Turkish Input Processors Chain

Introduction

An Input Processor (IP) pre-processes inputs for the Teneo Engine to be able to perform different processes on them, such as normalization and tokenization of inputs, for example. Each language supported by the Teneo Platform has a chain of input processors that know how to process that particular language.

IP Chain Setup

The following graph displays the setup of the Turkish Input Processors chain; each Input Processor is described further in the following sections.

graph TD subgraph ips [ ] subgraph turkishanalyzer [Turkish Analyzer] normalization[Normalization] splitting[Sentence splitting] tokenization[Tokenization] POS[Part-of-Speech and Morphological annotation] end annotation[SystemAnnotation] --> number[BasicNumberRecognizer] number[BasicNumberRecognizer] --> languagedetect[LanguageDetector] languagedetect[LanguageDetector] --> predict[Predict] end input([User Input]) --User Gives Input--> normalization --> splitting --> tokenization --> POS --> annotation predict[Predict] --Parsed Input--> parsed([To Dialog Processing]) classDef contained stroke-dasharray:5,2; class normalization,splitting,tokenization,POS contained; classDef analyzer stroke:#2f286e,fill:#ffffff; class turkishanalyzer analyzer;

Standard Simplifier

The Standard Simplifier is a separate processing unit which is not an input processor and which provides a method to normalize some text, usually - but not necessarily - a word. Here, "normalization" means removal of text properties that are semantically insignificant, like conversion to lower case (considering the configured language locale), removal of some accents and normalization of Unicode combining characters. By default, the Input Processors call the Simplifier when they generate a new word item. Furthermore, the Simplifier is called by the language condition parser of the Teneo Engine when it stores a language condition word (i.e., TLML syntax word) in the solution dictionary.

Simplification
The Simplifier decompose and normalize characters, for example lower casing characters and converting to Unicode.

Input Processors

Turkish Analyzer

The Turkish Analyzer is based on Zemberek and performs the following tasks:

User input normalization,
Sentence splitting,
Tokenization, and
Part-of-Speech (POS) and morphological annotations.

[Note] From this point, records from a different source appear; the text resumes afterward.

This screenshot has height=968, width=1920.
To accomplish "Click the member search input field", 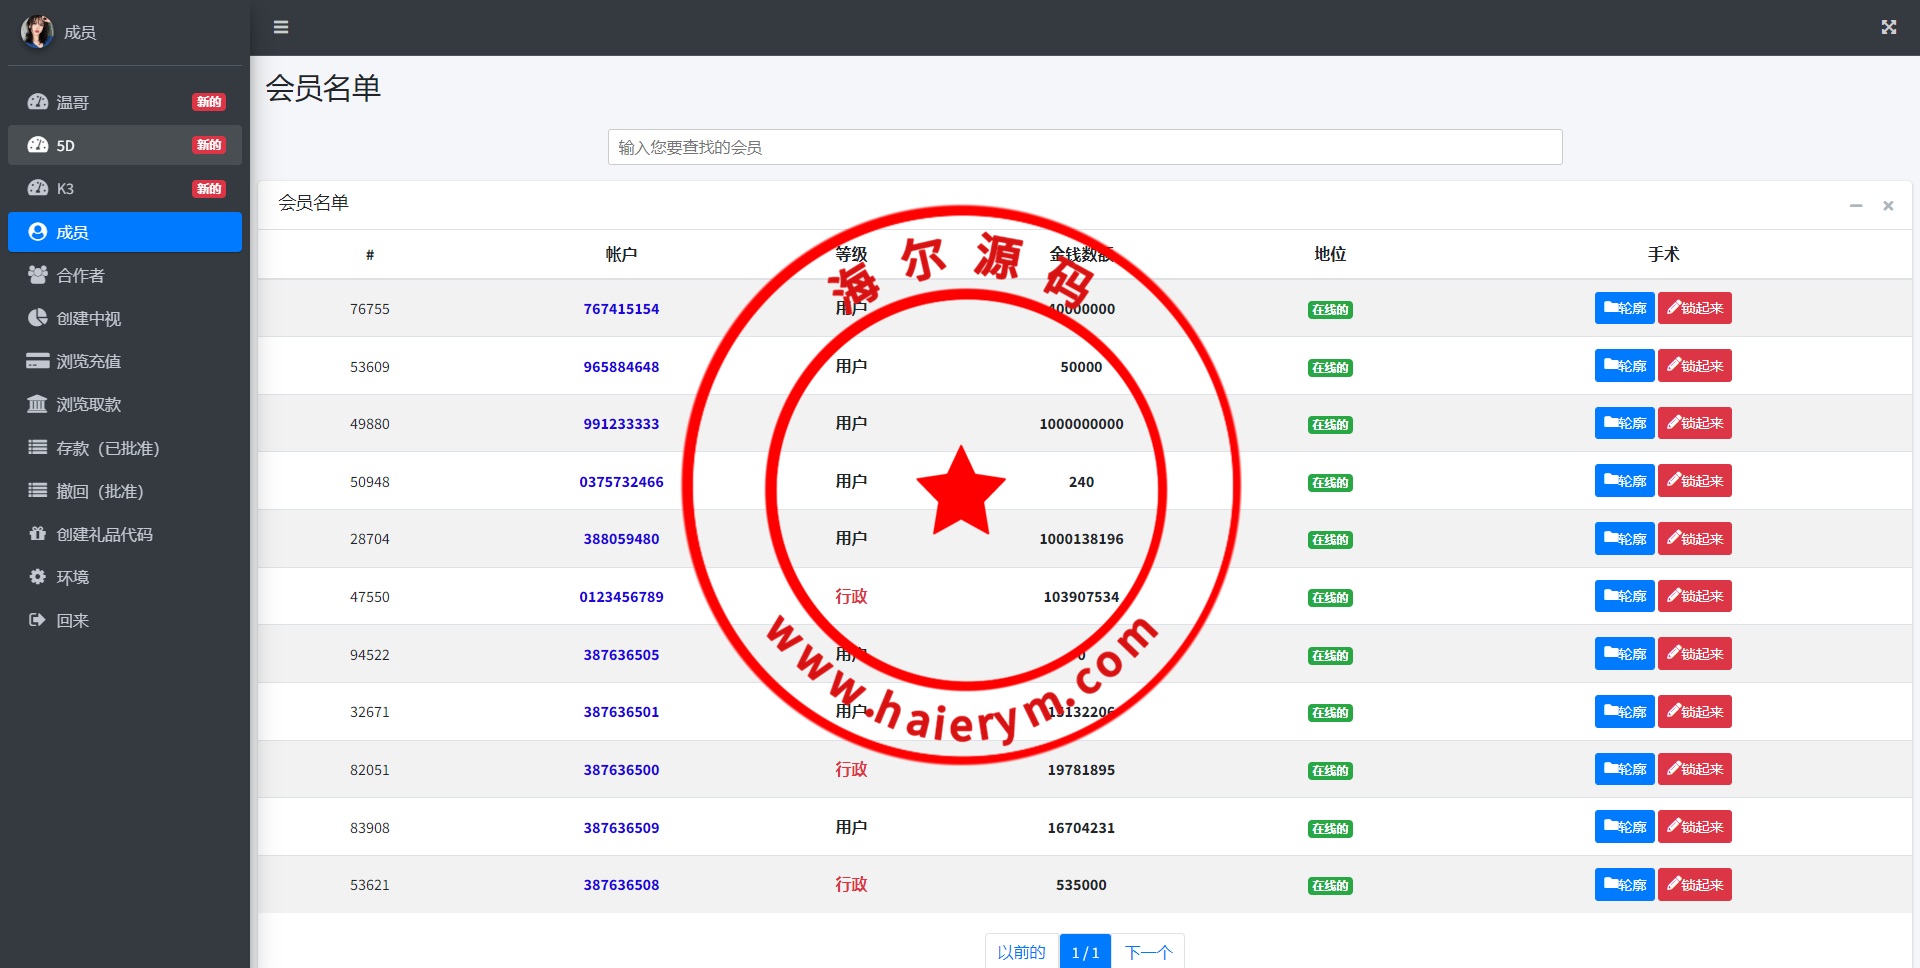I will coord(1084,147).
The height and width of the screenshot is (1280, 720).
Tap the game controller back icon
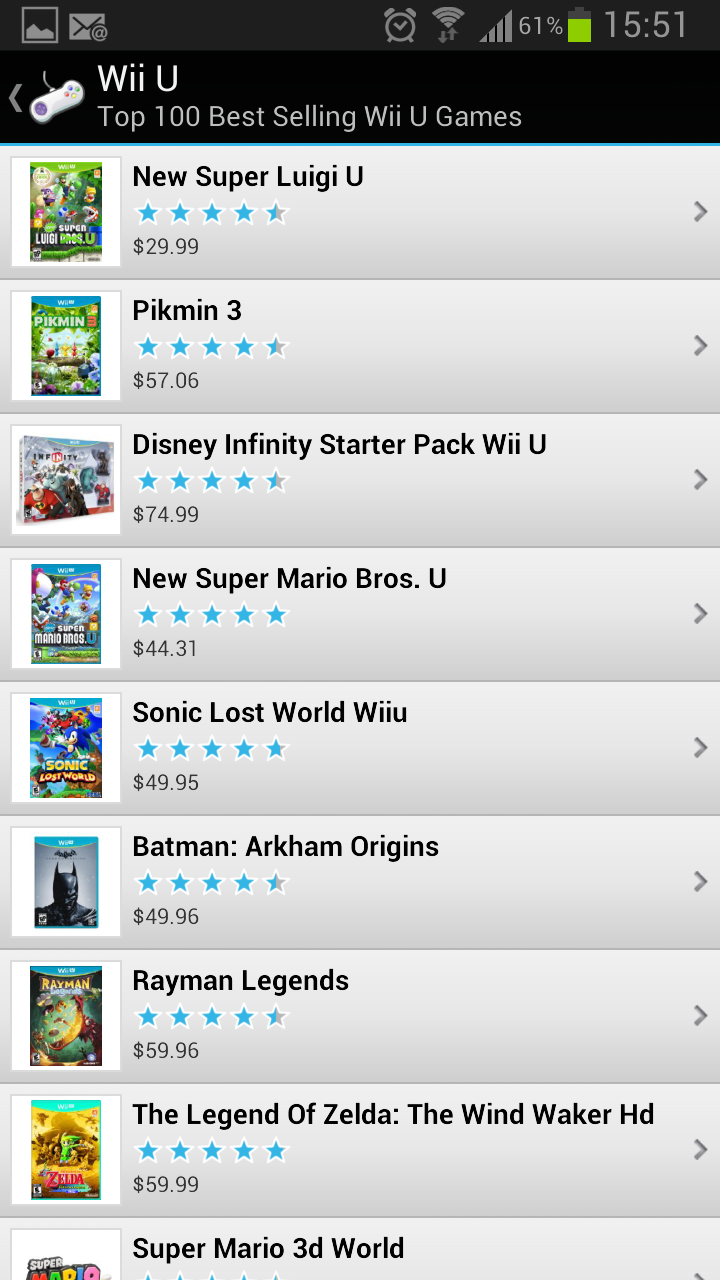coord(47,97)
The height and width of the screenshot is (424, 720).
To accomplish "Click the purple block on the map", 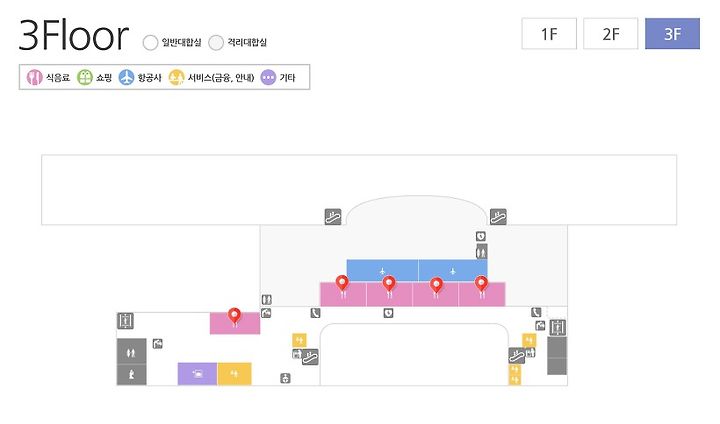I will point(197,373).
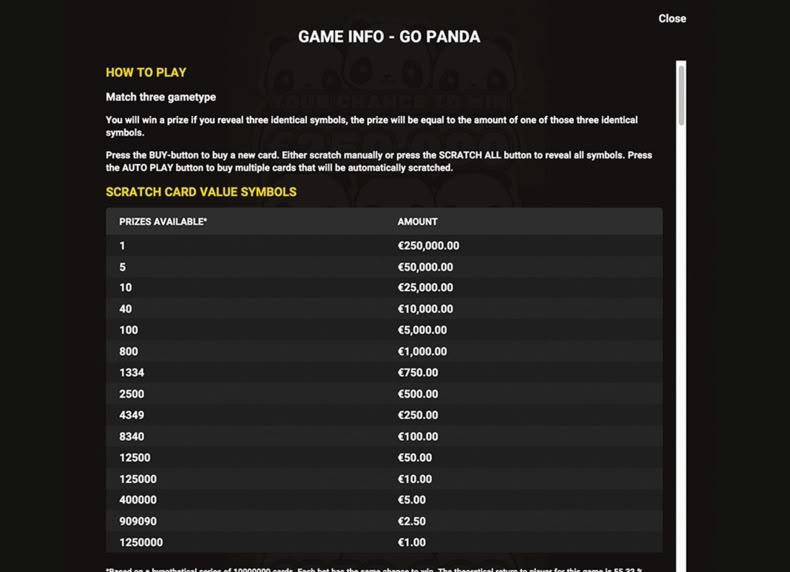Click the AMOUNT column header
The height and width of the screenshot is (572, 790).
click(417, 222)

Normalization, Sentence Splitting and Tokenization

The Turkish Analyzer performs normalization on user inputs and, furthermore, will segment the input into sentences, tokenize and analyze the morphological structure of each token in the context of the sentence.

This means that each sentence will be normalized by the Turkish Analyzer, i.e., the sentence will be lowercased and, in some cases, typos will be fixed. Unlike other Teneo input processors, the API method getOriginal() on a word object will return the normalized form (which might be different from the simplified form) as the normalization happens before the tokenization.
This has direct implications on the exact option, which for other languages works on the ORIGINAL form, but for Turkish, users need to be aware that the exact option operates on the normalized strings.
The original user input is not modified and can be retrieved with getUserInputText().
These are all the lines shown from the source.